‘Vectors of displeasure’ are closing in on Pete Hegseth
The controversy, confrontation, and chaos the “Secretary of War” has brought to the Pentagon are rapidly catching up with him, writes Thomas J. Raleigh, a retired U.S. Army lieutenant colonel.

Pete Hegseth will not be the Secretary of Defense much longer. Hegseth might well deserve to be the president’s fall guy for a war that is going sideways, but to focus his dismissal on that would be a mistake. It would ignore the fundamental and institutional dimensions of the issue — the fact that he should never have been nominated for the post in the first place, let alone confirmed.
Hegseth’s incompetence was evident from the get-go. In what we might now call “normal times,” he should have been fired just two months into his tenure for his role in “Signalgate,” when it was revealed that senior administration officials were exchanging texts about imminent airstrikes against the Houthis in Yemen on Signal. Despite the troubling things this egregious breach signaled to America’s allies (with whom we share sensitive intelligence) Hegseth survived. Since then, has run the Pentagon by the “Three C’s”: controversy, confrontation, and chaos.
Hegseth’s exit will be the result of three disparate but rapidly converging “vectors of displeasure,” emanating from within the Pentagon, from Capitol Hill, and from the defense ministries of NATO.
The Pentagon: The “institutional exhaustion” vector. Surely senior uniformed leaders have long tired of Hegseth and his purge of senior officers (over two dozen) the latest of which included Gen. Randy George, the Army Chief of Staff (anticipate that the next general fired will be from Judge General Advocate Corp over problematic targeting decisions); his over-the-top “Hooah” posturing and “War Department” and military base renaming nonsense; his obsessions with woke, DEI, and fat generals (there were few happy faces in the auditorium during his borderline-bizarre 45-minute address to flag officers in Quantico last September); threats of polygraphs for alleged leaks; his dismissive and dangerous comments regarding rules of engagement (particularly after a tragic targeting error that reportedly killed 168 Iranian schoolchildren), international human rights law, and his call to show “no quarter” to our enemies; his unconstitutional attempt to muzzle the Pentagon press corps; and his wartime Christian proselytizing, which got the attention of Pope Leo.

#### [Information supplied]
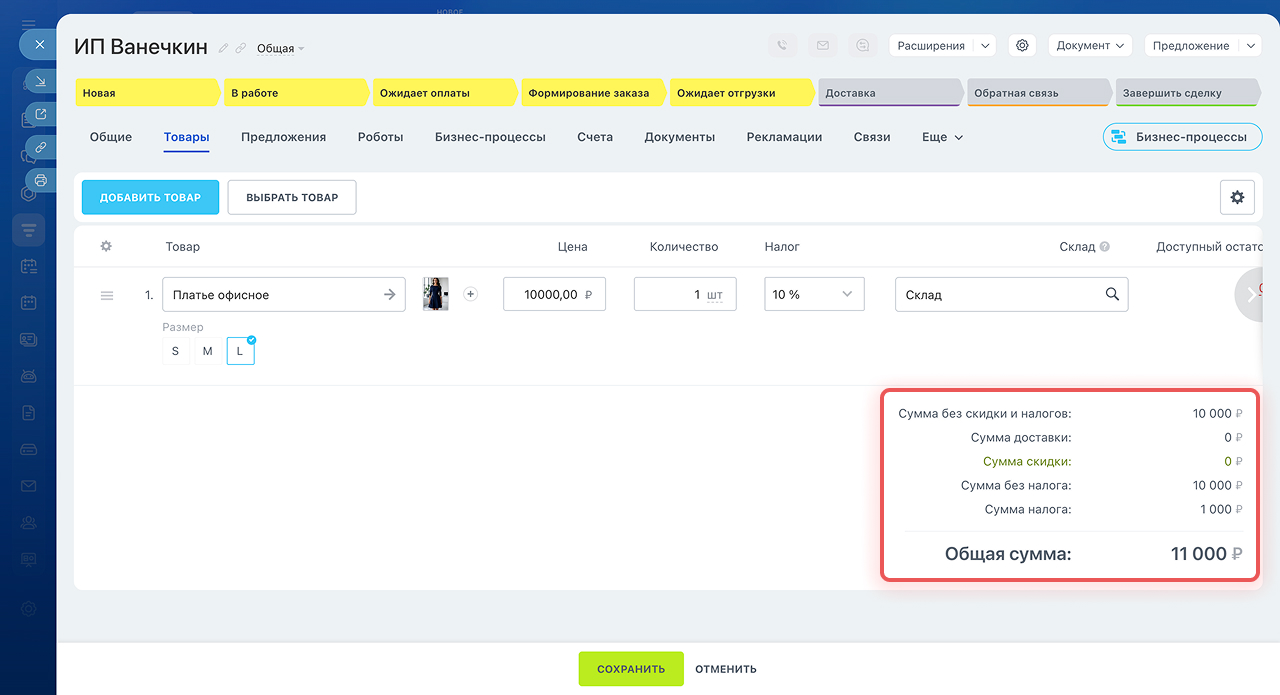This screenshot has height=695, width=1280.
Task: Open product list settings gear on right
Action: pos(1237,198)
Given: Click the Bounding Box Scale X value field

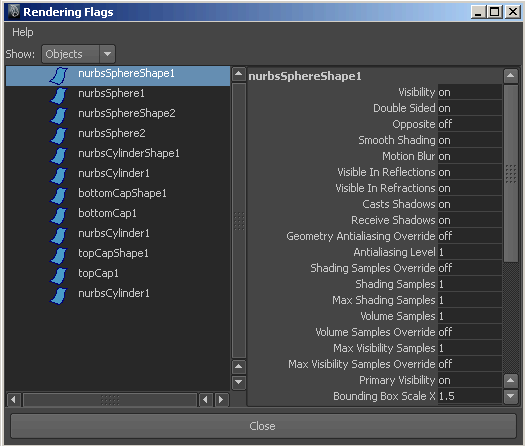Looking at the screenshot, I should point(469,396).
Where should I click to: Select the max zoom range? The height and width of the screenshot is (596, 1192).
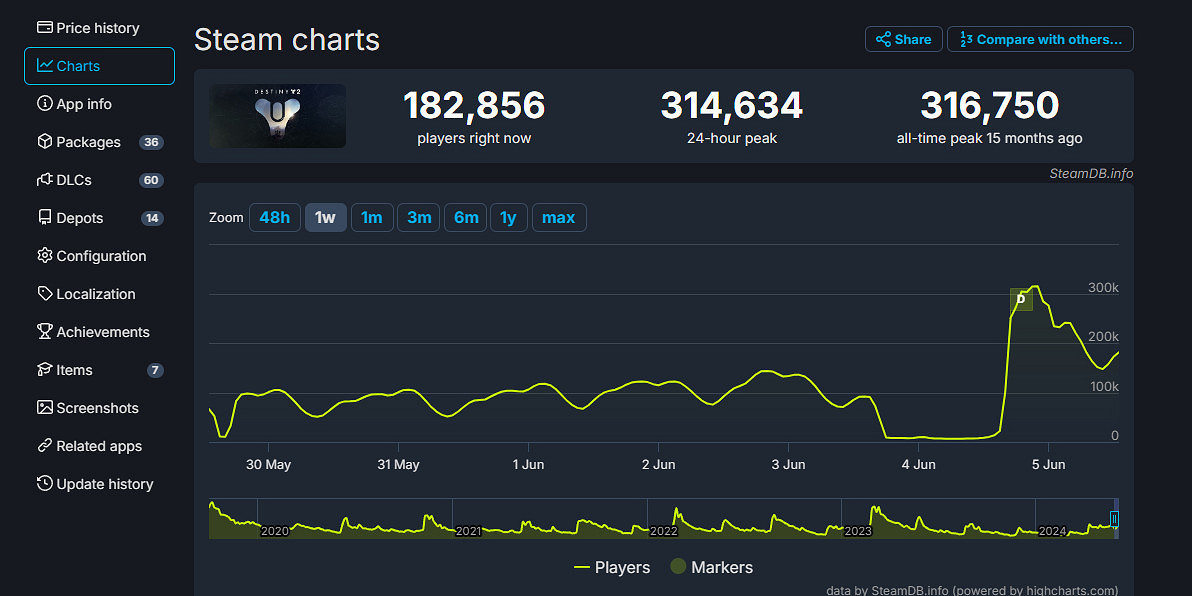[x=559, y=217]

#### [Exercise requirements]
Reproduce the opinion piece on Pete Hegseth above in full, word for word, with nothing added or changed.

#### [Written answer]
‘Vectors of displeasure’ are closing in on Pete Hegseth
The controversy, confrontation, and chaos the “Secretary of War” has brought to the Pentagon are rapidly catching up with him, writes Thomas J. Raleigh, a retired U.S. Army lieutenant colonel.

Pete Hegseth will not be the Secretary of Defense much longer. Hegseth might well deserve to be the president’s fall guy for a war that is going sideways, but to focus his dismissal on that would be a mistake. It would ignore the fundamental and institutional dimensions of the issue — the fact that he should never have been nominated for the post in the first place, let alone confirmed.
Hegseth’s incompetence was evident from the get-go. In what we might now call “normal times,” he should have been fired just two months into his tenure for his role in “Signalgate,” when it was revealed that senior administration officials were exchanging texts about imminent airstrikes against the Houthis in Yemen on Signal. Despite the troubling things this egregious breach signaled to America’s allies (with whom we share sensitive intelligence) Hegseth survived. Since then, has run the Pentagon by the “Three C’s”: controversy, confrontation, and chaos.
Hegseth’s exit will be the result of three disparate but rapidly converging “vectors of displeasure,” emanating from within the Pentagon, from Capitol Hill, and from the defense ministries of NATO.
The Pentagon: The “institutional exhaustion” vector. Surely senior uniformed leaders have long tired of Hegseth and his purge of senior officers (over two dozen) the latest of which included Gen. Randy George, the Army Chief of Staff (anticipate that the next general fired will be from Judge General Advocate Corp over problematic targeting decisions); his over-the-top “Hooah” posturing and “War Department” and military base renaming nonsense; his obsessions with woke, DEI, and fat generals (there were few happy faces in the auditorium during his borderline-bizarre 45-minute address to flag officers in Quantico last September); threats of polygraphs for alleged leaks; his dismissive and dangerous comments regarding rules of engagement (particularly after a tragic targeting error that reportedly killed 168 Iranian schoolchildren), international human rights law, and his call to show “no quarter” to our enemies; his unconstitutional attempt to muzzle the Pentagon press corps; and his wartime Christian proselytizing, which got the attention of Pope Leo.